WORK ITEM → Output exactly, in the material below, the lines from the one with "Task: Open the Default workspace dropdown" through the one with "Viewport: 1024px width, 711px height.". Omit all pictures.

INPUT MATERIAL →
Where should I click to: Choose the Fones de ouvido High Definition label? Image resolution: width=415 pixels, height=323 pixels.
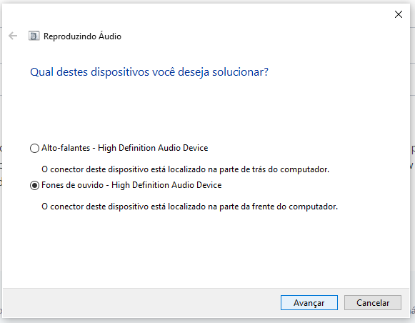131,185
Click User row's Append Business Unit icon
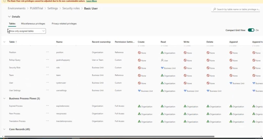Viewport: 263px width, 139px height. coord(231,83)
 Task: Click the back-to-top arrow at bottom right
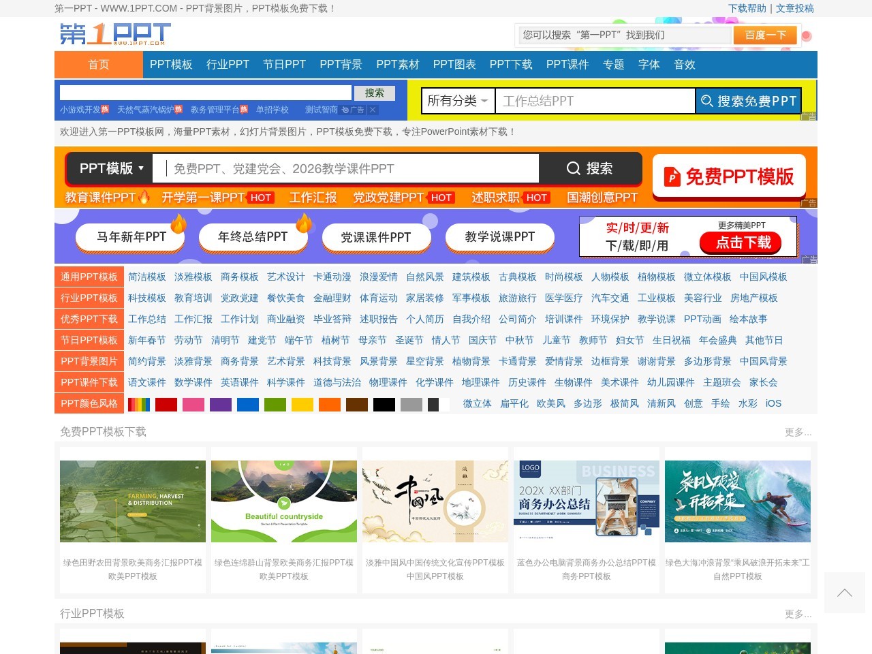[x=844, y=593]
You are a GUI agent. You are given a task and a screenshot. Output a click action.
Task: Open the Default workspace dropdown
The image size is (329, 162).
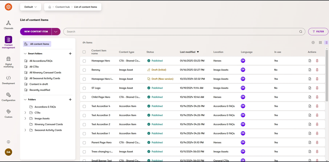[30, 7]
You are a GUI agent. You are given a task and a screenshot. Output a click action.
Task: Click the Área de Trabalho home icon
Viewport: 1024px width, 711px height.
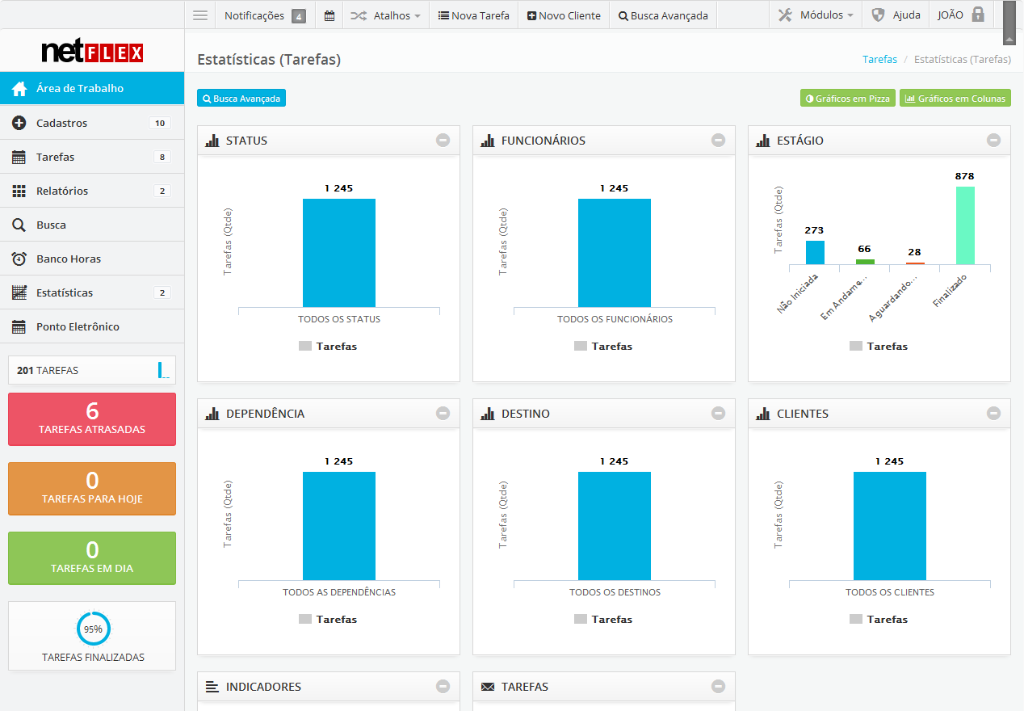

...

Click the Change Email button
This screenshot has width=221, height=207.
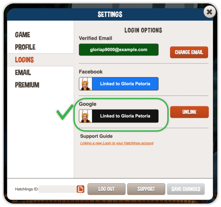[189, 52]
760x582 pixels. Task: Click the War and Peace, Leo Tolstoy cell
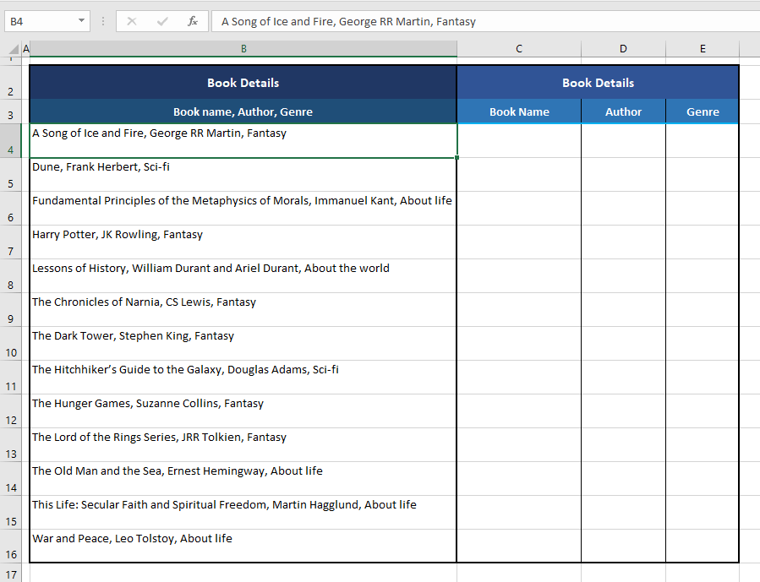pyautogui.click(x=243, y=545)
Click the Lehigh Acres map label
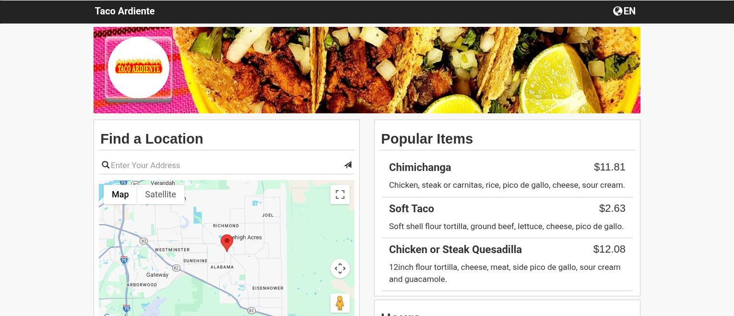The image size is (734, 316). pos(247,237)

FINISHED TASK →
Task: Open the Default workspace dropdown
The image size is (329, 162).
[30, 7]
You are a GUI agent. You are given a task and a screenshot. Output a click action.
Task: Click the Área de Trabalho home icon
Viewport: 1024px width, 711px height.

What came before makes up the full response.